TASK TO COMPLETE: Copy the items from the line containing "You are a computer-use agent. This" through the line containing "Start time tracking", reproducing each line verbatim.

* begin RECORDS FOR PROCESSING *

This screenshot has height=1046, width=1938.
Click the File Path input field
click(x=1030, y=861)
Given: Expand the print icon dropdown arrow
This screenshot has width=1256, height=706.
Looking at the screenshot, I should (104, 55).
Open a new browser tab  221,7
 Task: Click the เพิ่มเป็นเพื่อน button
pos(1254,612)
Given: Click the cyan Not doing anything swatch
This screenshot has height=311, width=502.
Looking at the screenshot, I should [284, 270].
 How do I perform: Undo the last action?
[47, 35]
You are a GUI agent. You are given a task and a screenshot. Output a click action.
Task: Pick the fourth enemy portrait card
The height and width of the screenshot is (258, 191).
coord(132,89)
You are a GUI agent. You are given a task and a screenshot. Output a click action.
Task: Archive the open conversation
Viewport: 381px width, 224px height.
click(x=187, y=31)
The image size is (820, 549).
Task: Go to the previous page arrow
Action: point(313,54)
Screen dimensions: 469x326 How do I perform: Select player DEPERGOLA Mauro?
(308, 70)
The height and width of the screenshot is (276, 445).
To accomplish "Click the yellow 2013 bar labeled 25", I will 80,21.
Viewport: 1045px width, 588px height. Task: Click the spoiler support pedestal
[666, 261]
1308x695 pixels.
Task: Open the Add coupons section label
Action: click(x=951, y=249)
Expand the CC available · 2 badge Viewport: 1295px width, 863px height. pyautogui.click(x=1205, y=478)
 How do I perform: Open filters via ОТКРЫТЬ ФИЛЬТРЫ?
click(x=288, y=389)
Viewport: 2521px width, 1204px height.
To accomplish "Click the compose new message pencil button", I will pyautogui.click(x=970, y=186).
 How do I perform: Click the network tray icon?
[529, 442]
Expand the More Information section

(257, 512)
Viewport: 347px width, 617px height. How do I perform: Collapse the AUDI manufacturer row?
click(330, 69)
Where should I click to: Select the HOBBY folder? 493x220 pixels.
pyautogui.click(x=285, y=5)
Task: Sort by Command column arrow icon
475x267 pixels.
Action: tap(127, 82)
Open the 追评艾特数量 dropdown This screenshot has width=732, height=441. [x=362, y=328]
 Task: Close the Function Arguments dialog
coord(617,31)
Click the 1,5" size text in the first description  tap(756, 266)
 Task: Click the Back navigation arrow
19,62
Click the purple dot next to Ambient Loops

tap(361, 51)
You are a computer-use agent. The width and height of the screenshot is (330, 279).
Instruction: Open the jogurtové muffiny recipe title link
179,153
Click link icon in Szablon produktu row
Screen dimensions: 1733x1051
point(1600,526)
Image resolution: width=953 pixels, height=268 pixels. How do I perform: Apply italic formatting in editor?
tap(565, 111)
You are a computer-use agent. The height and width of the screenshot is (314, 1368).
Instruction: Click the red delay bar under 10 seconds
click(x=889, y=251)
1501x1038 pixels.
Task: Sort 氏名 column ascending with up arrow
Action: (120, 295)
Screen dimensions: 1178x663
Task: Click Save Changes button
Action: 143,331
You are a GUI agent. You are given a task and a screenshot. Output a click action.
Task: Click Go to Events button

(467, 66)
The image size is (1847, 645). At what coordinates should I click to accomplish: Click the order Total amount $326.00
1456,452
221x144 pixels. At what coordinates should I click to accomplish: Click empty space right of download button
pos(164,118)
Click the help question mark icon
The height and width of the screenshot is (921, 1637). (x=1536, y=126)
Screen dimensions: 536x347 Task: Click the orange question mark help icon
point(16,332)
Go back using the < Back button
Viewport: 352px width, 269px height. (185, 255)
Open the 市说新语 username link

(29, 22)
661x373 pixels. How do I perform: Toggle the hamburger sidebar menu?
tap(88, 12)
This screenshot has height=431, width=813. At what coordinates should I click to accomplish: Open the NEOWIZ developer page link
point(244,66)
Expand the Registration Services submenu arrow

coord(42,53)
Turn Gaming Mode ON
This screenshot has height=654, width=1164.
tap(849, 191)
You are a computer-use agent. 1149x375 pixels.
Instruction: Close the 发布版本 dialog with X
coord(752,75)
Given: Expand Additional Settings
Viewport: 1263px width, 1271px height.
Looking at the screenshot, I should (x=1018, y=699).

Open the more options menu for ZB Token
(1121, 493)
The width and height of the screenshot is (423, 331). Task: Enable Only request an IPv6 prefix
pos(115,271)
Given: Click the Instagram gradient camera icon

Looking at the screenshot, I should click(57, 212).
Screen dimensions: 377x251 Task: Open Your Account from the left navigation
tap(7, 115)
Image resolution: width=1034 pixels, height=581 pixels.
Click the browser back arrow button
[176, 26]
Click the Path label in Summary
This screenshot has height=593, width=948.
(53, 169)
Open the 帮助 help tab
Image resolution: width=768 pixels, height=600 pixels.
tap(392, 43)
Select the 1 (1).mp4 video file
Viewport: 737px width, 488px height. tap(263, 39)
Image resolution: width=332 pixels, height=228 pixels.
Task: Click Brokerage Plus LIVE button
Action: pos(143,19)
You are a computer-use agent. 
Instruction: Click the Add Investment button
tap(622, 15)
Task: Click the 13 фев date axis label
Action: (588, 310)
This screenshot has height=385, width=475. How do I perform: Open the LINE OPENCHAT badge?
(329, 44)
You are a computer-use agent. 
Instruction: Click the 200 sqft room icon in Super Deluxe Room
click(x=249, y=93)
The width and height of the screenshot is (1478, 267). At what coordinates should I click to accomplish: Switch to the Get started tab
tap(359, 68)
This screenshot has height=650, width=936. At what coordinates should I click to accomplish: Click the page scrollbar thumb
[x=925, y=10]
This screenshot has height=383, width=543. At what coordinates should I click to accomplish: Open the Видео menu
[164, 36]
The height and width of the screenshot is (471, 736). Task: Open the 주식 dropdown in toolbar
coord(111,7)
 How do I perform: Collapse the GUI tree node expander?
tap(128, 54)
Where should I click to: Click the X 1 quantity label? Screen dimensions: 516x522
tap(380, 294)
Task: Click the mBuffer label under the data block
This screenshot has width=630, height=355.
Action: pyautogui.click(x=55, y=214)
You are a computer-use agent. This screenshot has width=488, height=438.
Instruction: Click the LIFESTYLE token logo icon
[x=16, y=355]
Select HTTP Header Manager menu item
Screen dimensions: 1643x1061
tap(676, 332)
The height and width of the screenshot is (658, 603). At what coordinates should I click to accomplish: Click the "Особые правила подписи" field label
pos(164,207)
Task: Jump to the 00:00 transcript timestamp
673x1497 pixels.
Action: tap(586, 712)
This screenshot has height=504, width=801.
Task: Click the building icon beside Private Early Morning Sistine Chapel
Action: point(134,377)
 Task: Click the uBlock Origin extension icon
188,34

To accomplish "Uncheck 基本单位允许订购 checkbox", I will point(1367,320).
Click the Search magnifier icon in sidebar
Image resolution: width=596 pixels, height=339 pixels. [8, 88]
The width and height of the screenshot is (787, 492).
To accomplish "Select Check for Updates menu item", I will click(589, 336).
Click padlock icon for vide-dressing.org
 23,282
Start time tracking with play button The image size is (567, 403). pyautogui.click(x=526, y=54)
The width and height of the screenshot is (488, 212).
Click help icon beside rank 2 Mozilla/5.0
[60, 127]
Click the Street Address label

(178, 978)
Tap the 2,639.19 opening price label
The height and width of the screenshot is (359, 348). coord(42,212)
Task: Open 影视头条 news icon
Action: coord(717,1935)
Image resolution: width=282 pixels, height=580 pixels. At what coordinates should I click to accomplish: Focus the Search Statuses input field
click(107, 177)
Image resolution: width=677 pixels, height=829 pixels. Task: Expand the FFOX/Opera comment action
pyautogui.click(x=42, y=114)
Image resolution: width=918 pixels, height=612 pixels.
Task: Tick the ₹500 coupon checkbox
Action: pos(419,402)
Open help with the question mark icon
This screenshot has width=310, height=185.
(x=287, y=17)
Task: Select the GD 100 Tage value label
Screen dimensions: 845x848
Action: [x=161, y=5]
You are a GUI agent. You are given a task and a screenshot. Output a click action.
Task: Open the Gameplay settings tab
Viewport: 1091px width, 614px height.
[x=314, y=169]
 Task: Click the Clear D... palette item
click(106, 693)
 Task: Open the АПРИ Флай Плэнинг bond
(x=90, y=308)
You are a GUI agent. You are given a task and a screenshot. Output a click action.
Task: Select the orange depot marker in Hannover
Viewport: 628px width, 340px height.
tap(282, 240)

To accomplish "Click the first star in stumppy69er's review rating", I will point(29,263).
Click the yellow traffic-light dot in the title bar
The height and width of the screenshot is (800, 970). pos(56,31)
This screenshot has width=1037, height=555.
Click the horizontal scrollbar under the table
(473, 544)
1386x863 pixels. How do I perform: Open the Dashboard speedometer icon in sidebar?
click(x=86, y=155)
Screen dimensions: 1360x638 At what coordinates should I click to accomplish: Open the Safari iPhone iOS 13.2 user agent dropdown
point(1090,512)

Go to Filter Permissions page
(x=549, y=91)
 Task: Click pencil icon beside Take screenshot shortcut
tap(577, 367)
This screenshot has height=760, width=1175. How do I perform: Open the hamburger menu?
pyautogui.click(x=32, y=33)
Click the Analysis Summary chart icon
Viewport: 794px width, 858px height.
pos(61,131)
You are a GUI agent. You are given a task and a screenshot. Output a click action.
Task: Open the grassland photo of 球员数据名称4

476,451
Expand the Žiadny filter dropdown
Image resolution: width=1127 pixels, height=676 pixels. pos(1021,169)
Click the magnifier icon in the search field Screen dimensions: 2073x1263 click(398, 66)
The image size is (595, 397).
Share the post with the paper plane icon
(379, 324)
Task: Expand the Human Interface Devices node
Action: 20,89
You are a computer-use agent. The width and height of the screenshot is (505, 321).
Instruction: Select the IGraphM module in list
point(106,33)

* end RECORDS FOR PROCESSING *

SOLUTION TO THIS EXERCISE:
You are a computer-use agent. This screenshot has width=488, height=438.
Instruction: Click the LIFESTYLE token logo icon
[x=16, y=355]
Select HTTP Header Manager menu item
Screen dimensions: 1643x1061
tap(676, 332)
The height and width of the screenshot is (658, 603). At what coordinates should I click to accomplish: Click the "Особые правила подписи" field label
pos(164,207)
Task: Jump to the 00:00 transcript timestamp
673x1497 pixels.
Action: tap(586, 712)
This screenshot has height=504, width=801.
Task: Click the building icon beside Private Early Morning Sistine Chapel
Action: point(134,377)
 Task: Click the uBlock Origin extension icon
188,34

To accomplish "Uncheck 基本单位允许订购 checkbox", I will point(1367,320).
Click the Search magnifier icon in sidebar
Image resolution: width=596 pixels, height=339 pixels. [8, 88]
The width and height of the screenshot is (787, 492).
To accomplish "Select Check for Updates menu item", I will click(589, 336).
Click padlock icon for vide-dressing.org
 23,282
Start time tracking with play button The image size is (567, 403). pyautogui.click(x=526, y=54)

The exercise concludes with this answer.